• Aufgabe 1: Bearbeite im Text über den Brauch des Klaasohm den Abschnitt, der mit den Worten "Gehüllt in ein" beginnt und mit "Jan tatsächlich gibt." endet. Gib ihn wieder und ersetze dabei "Schnabelmaske" durch "Vogelmaske".

• Angezeigter Text:
Am 13. Januar 2018 flimmerte eine neue Folge der Krimiserie Friesland vom ZDF über den Bildschirm mit dem geheimnisvollen Titel: Der blaue Jan. Vorbild für das Drehbuch war der alte Brauch des Klaasohm, der auf der ostfriesischen Insel Borkum bis heute gefeiert wird.

Gehüllt in ein bizarres Federgewand, mit Schnabelmaske, Regenhut und spitzer Harpunenharke in der Hand, trieb der blaue Jan im TV-Film sein Unwesen und ließ das Team um den schrulligen Kommissar Brockhorst so richtig ins Schwitzen kommen. Nicht nur viele Zuschauer aus Niedersachsen haben sich nach dem Krimi die Frage gestellt, ob es diesen Brauch in der gezeigten Art und den blauen Jan tatsächlich gibt.

• Bereitgestellte Daten:
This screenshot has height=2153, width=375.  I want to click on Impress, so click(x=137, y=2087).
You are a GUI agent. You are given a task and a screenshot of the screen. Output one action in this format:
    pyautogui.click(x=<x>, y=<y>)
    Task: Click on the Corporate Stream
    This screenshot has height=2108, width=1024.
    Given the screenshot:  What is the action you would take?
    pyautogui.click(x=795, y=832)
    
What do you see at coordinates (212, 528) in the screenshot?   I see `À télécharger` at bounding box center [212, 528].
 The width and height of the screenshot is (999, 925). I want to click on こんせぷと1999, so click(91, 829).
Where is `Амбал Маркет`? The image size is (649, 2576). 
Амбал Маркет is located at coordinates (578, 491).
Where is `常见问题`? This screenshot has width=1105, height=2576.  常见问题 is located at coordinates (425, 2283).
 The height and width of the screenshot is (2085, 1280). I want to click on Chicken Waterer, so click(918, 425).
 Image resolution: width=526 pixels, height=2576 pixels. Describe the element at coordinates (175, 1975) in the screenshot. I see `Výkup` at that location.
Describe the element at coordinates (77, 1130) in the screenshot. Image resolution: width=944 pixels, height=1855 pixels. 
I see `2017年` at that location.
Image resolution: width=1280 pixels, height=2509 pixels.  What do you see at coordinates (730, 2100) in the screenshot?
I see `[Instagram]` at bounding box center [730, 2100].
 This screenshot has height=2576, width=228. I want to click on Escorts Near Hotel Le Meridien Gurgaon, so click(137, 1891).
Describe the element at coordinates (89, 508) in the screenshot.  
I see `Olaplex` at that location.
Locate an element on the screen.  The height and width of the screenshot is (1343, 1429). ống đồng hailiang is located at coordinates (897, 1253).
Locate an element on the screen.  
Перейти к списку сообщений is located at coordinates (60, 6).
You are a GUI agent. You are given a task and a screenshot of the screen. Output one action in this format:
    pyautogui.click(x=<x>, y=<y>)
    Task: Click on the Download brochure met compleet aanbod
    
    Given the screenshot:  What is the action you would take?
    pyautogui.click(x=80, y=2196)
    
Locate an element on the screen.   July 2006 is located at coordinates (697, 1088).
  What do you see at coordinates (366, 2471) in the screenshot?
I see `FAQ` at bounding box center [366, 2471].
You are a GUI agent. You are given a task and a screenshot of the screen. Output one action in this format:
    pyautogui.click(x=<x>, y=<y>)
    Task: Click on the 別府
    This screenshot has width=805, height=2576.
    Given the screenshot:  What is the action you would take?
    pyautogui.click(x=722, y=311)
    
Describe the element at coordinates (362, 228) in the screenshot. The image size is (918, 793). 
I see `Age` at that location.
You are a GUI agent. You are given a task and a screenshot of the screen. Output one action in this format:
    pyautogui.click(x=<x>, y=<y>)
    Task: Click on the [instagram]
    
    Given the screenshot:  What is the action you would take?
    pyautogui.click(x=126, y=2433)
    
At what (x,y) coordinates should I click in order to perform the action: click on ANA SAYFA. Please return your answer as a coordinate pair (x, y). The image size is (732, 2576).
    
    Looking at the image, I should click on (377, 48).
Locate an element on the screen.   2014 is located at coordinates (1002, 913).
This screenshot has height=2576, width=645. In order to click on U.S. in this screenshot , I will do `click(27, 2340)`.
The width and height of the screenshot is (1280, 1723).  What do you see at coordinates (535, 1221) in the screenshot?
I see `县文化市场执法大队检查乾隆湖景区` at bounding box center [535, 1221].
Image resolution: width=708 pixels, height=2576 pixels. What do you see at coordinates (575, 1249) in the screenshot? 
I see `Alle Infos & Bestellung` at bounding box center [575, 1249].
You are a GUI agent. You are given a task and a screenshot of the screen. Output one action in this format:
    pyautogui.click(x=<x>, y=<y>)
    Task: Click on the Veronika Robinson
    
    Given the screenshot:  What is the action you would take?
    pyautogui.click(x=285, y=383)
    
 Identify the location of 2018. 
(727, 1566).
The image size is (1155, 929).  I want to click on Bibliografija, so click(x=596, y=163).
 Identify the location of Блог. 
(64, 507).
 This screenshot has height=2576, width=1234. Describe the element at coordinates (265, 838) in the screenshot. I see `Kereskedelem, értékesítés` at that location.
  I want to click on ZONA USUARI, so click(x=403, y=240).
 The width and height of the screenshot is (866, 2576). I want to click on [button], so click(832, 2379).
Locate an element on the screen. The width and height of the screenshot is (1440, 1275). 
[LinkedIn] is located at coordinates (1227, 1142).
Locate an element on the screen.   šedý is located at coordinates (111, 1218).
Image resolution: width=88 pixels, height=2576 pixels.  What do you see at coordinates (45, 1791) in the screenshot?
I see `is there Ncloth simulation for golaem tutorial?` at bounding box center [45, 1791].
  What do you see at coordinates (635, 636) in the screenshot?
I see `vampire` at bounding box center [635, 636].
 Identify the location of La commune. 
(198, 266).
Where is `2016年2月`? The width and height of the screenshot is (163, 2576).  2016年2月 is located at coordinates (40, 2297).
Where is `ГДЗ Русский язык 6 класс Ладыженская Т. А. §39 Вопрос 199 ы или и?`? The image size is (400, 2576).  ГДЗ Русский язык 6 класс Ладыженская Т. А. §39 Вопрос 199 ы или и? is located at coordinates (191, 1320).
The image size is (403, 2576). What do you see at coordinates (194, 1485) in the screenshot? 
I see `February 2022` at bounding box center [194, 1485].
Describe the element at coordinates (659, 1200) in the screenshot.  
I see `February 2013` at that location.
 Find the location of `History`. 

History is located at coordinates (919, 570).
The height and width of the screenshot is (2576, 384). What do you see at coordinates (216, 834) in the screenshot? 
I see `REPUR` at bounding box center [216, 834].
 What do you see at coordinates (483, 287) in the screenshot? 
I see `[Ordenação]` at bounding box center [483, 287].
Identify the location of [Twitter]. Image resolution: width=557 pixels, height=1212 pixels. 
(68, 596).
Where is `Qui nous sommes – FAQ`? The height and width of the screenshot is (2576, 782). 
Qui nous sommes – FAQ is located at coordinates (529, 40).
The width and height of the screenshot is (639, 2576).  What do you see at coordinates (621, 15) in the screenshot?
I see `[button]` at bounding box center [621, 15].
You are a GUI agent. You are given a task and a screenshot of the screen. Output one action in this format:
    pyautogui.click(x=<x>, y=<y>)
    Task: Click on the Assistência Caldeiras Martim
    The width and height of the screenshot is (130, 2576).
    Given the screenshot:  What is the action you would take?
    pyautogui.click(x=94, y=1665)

• Aufgabe 2: Übernimm aus den Datensätzen unverändert den Abschnitt, der mit der Zeile beginnt, die "Identify the location of 2018." enthält, und mit der Zeile endet, die "The image size is (1155, 929)." enthält. Beide Zeilen gehören dazu.

• Vollständige Antwort 1:
Gehüllt in ein bizarres Federgewand, mit Vogelmaske, Regenhut und spitzer Harpunenharke in der Hand, trieb der blaue Jan im TV-Film sein Unwesen und ließ das Team um den schrulligen Kommissar Brockhorst so richtig ins Schwitzen kommen. Nicht nur viele Zuschauer aus Niedersachsen haben sich nach dem Krimi die Frage gestellt, ob es diesen Brauch in der gezeigten Art und den blauen Jan tatsächlich gibt.

• Vollständige Antwort 2:
 Identify the location of 2018. 
(727, 1566).
The image size is (1155, 929).  I want to click on Bibliografija, so click(x=596, y=163).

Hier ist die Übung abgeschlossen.